Olavo de Carvalho

Época, 1o de setembro de 2001

Glauber disse a verdade, mas ainda não querem escutá-lo

“Todos os intelectuais brasileiros, inclusive comunistas, são comprometidos com os americanos… Neste país não há esquerda, nem direita, nem nada. Aqui só há uma coisa séria em matéria de política, que é o Exército. Ele é o verdadeiro partido político, que merece respeito, é organizado, defende os interesses nacionais. O resto é conversa fiada.”

Glauber Rocha disse isso duas décadas atrás. A primeira reação do mandarinato esquerdista foi espalhar, até na imprensa européia, que ele tinha se vendido à ditadura. Embora tenha magoado profundamente o cineasta, apressando de algum modo sua morte, a mentira não colou. Foi então substituída por outra, mais branda: Glauber estava mal da cabeça. Mas esta também não pegou: mesmo no auge da fúria polêmica, o homem era de uma lucidez irritante. Por fim, como não foi possível desmoralizá-lo, tratou-se de absolvê-lo post mortem, atribuindo a suas palavras um sentido retroativamente aceitável à ortodoxia esquerdista: sua apologia do Exército teria sido apenas uma esperteza tática, destinada a neutralizar o mal com o mal.

Há algo de espantoso na facilidade com que a esquerda cria essas ficções e na presteza com que elas circulam de boca em boca. Como observou J.O. de Meira Penna em seu tratado sobre a psicologia da burrice nacional (Em Berço Esplêndido, Rio de Janeiro, 2a edição, 1999), chega a ser comovente a candura com que uma facção tão inclinada a viver de invencionices autolisonjeiras usa a expressão “falsa consciência” para qualificar a ideologia dos outros.

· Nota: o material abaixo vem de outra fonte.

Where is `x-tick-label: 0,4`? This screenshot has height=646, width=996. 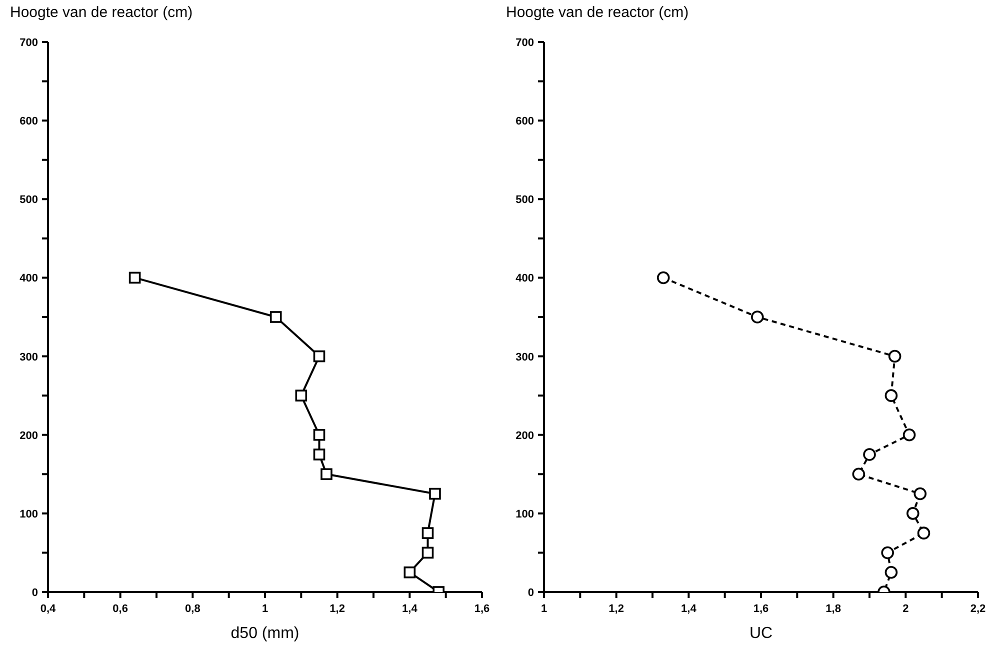
x-tick-label: 0,4 is located at coordinates (48, 609).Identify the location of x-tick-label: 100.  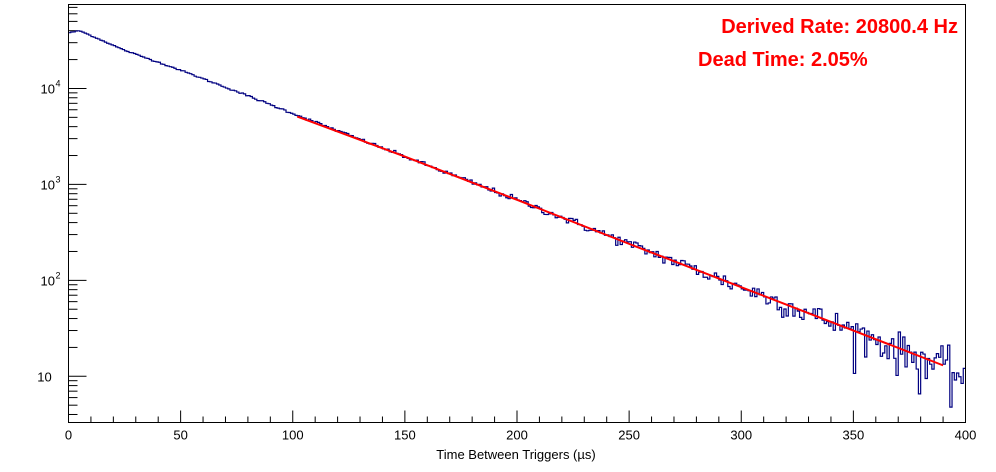
(293, 436).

Glauber, com efeito, nem se vendeu, nem enlouqueceu, nem fingiu. Apenas percebeu duas verdades óbvias. Primeira: as Forças Armadas são a espinha dorsal da nacionalidade e a única instituição que nunca se aliou, nem mesmo taticamente, a qualquer interesse antinacional. Segunda: a esquerda brasileira, por trás de sua pose nacionalista, é financiada e manipulada por fundações americanas.

Essas duas afirmativas eram verdadeiras 20 anos atrás. Continuam verdadeiras hoje. Naquele tempo, podiam soar paradoxais. A primeira, porque a própria esquerda ignorava que a alardeada participação americana no golpe de 1964 fora uma fraude inventada por agentes da KGB (leia meu artigo em ÉPOCA de 19 de fevereiro de 2001, edição 144). A segunda, porque nada se sabia do controle que grandes corporações (já então planejando os “negócios da China” que se consumaram no governo Clinton) exerciam sobre a esquerda dentro e fora dos Estados Unidos.

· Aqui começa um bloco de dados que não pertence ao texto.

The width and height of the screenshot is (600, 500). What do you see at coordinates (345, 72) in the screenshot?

Ninguém, então, tinha ouvido o depoimento do ex-líder estudantil Jerry Kirk sobre seus colegas do front interno pró-Vietcongue: “Eles não têm idéia de que são joguetes nas mãos do establishment que afirmam odiar. Os radicais pensam que estão combatendo as forças dos super-ricos, como Rockefeller e Ford, e não percebem que são precisamente essas forças que estão por trás de sua revolução, financiando-a e usando-a para seus próprios objetivos”. Hoje ninguém ignora que a esquerda nacional, fantasiada de verde-amarelo, se apinha na fila do caixa das ONGs milionárias, oferecendo-se para repetir servilmente os slogans da Nova Ordem Mundial e colaborar com a destruição da identidade cultural brasileira.

E ninguém ignora que, entre esses slogans, o mais importante é talvez aquele que ordena a desmoralização e a destruição das Forças Armadas do Terceiro Mundo, como prelúdio à dissolução das soberanias nacionais.

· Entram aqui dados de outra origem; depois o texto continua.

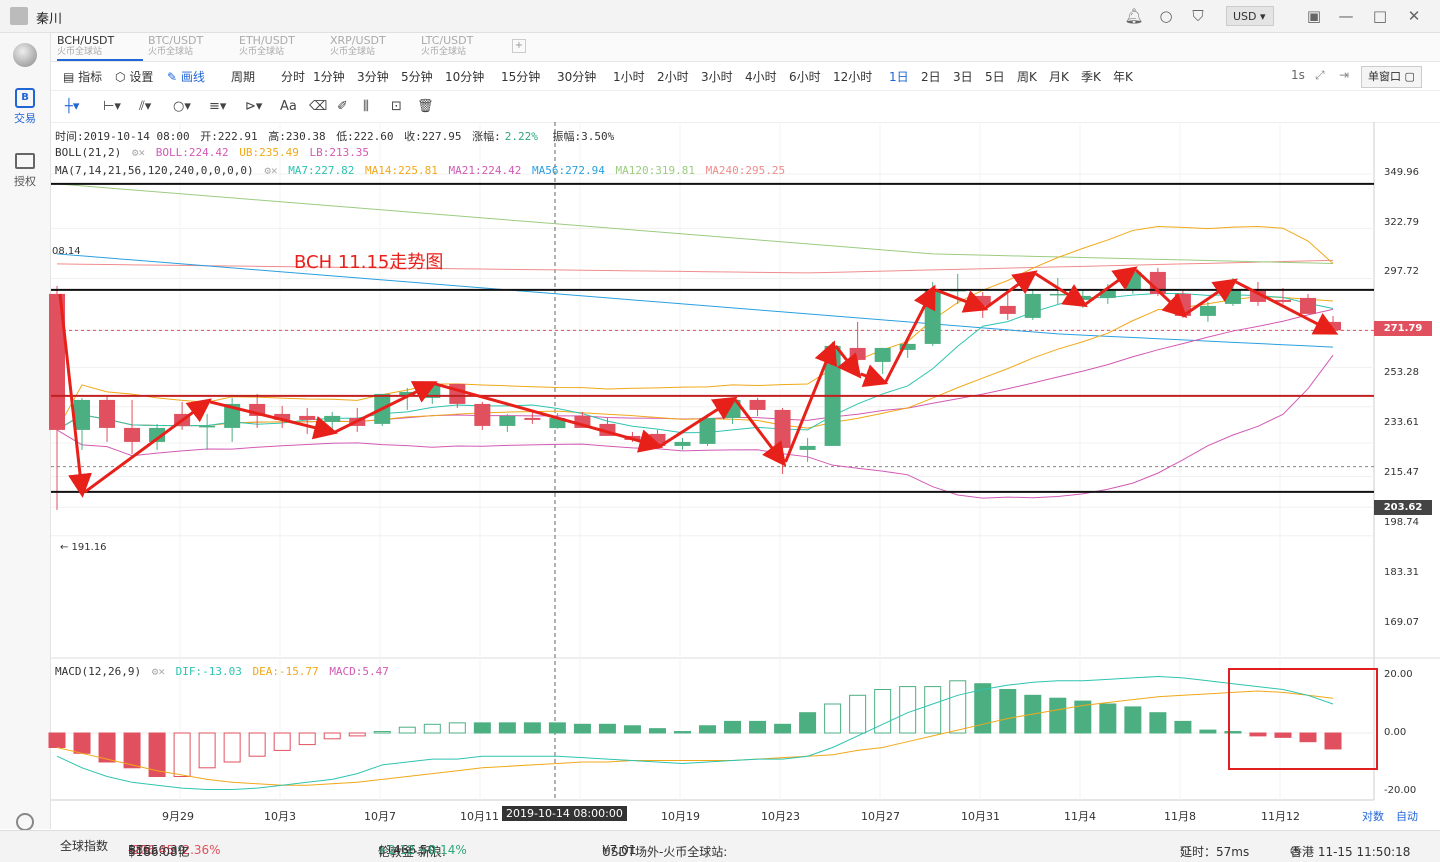 The width and height of the screenshot is (1440, 862). I want to click on indicator-button: ▤ 指标, so click(82, 76).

Sabendo disso, muitos no entanto preferem mentir para si mesmos para não ver a quem servem. Ao atacar as Forças Armadas, apegam-se ao pretexto psicótico de que estão combatendo uma ditadura extinta 15 anos atrás – como dom Quixote, que, investindo contra as ovelhas no pasto, acreditava enxergar nelas as tropas de cavaleiros que tinham passado por ali alguns séculos antes…

Mas dom Quixote, ao menos, tinha consciência de sua loucura. “Loco sí, pero no tonto”, proclamava. Mas os que ainda se obstinam em não compreender a lição de Glauber, negando que são loucos, provam que são tontos.